Community Agriculture Alliance: Earth Day, Earth consciousness
April 16, 2010
Steamboat Springs — Earth Day has become the largest secular holiday in the world, now celebrated by more than 1 billion people across the globe. But locally, Earth Day always has been a hard day to advocate for Steamboat because it always falls on April 22. That's usually during our local spring break, after the ski mountain's seasonal closure.
But Earth Day doesn't have to be about just one day. It's about broadening the meaning of "environment" to help mobilize communities for change.
The core issues of Earth Day Network's focus include advocacy; climate change; conservation and biodiversity; education; energy; food and agriculture; green economy; green schools; recycling and waste production; sustainable development; and water. Other community initiatives have included environmental programs for schools such as Earth Day Network's GREEN Schools Campaign, which seeks to green all of America's K-12 schools within one generation. Green schools focus on saving money, conserving energy and water, and having healthier and better-performing students.

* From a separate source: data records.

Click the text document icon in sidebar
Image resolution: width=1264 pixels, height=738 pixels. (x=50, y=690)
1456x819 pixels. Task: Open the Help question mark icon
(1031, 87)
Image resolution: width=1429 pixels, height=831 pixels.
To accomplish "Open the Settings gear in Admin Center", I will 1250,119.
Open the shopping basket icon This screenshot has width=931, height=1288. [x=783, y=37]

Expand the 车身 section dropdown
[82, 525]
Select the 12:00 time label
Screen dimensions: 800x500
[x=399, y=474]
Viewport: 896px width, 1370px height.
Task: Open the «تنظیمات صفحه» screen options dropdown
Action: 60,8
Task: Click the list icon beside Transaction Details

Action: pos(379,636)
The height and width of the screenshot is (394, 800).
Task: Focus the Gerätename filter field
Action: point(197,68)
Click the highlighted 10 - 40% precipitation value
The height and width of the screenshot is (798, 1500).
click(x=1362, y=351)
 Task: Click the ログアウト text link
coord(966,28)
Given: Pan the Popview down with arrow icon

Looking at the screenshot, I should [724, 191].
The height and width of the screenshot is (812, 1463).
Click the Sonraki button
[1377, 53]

Other community examples include Earth Day Network's Global Water Network, which helps fund rural projects for cleaner water around the globe. Many of these efforts already have appeared in our valley, spearheaded by Earth Conscious locals with passions for many of these hot topics.
Earth Day turns 40 this year. It was started in 1970 by Sen. Gaylord Nelson, of Wisconsin, as an educational teach-in about the environment to a small conservation group in Seattle. The Earth Day Network was founded that same year.
The Yampa Valley Sustainability Council plans to focus on education during Earth Day with local public relations efforts similar to what it did for Earth Hour. YVSC also welcomes Steamboat to celebrate its "Earth Consciousness" just one month later — May 20 to 22 — with a fun, green weekend.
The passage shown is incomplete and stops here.